Stochastic optimization methods are now being used in a multitude of applications, ranging from circuit design on silicon wafers to airline flight schedules. In these and many other applications the objective is to minimize a given cost function that depends on a large number of discrete or continuous variables[BOW01,WS99]. In analogy to physical problems, the cost function describes a potential energy surface (PES) in the parameter space and its global minimum optimizes the desired objective. Stochastic optimization methods are applied when enumerative methods are too costly. This is generically the case in high-dimensional optimization problems, where the total number of possible configurations grows exponentially with the number of variables.
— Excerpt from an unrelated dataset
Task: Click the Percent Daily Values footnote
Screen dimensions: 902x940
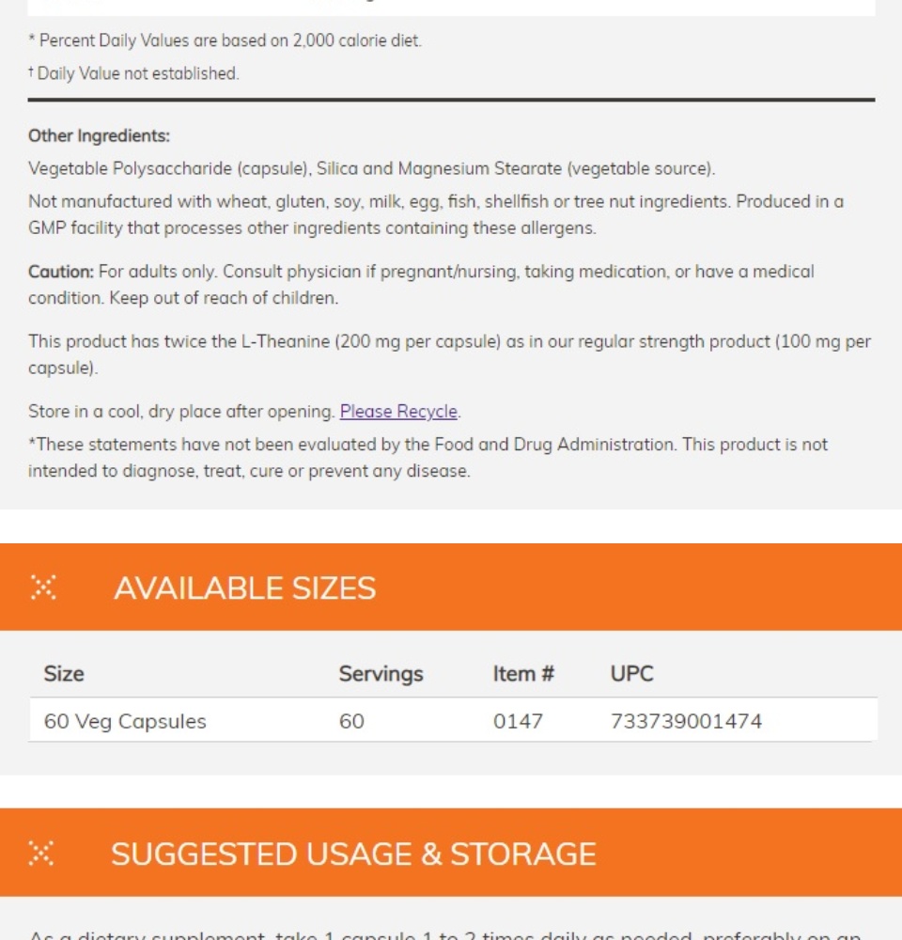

Stochastic optimization methods successively improve one or several configurations of the underlying model to obtain an approximant of the global optimum of the PES. The optimization process thus maps onto a fictitious dynamical process of one or several configurations that move in the configurations space. The process stops when either a certain previously defined amount of computational resources has been spent or when the dynamical process terminates in a stable configuration. In either case there is no guarantee that the stochastic process has found the global optimum of the PES. Indeed, due to the stochastic nature of the process there can be no guarantee of finding the global optimum. In the absence of perfection it is important to differentiate two possible goals in stochastic optimization: in many applications (e.g. circuit design) the quality of the solution is only measured by its energy difference to the global optimum, the ``distance'' of the configuration obtained to the global optimum is completely irrelevant. In other problems, such as protein structure prediction or drug discovery, this distance is crucial. We do not seek to ``optimize'' the folding energy, but to derive useful information from the three-dimensional structure obtained, a low-lying metastable state that has a large RMSD to the true native state may contain virtually no useful information.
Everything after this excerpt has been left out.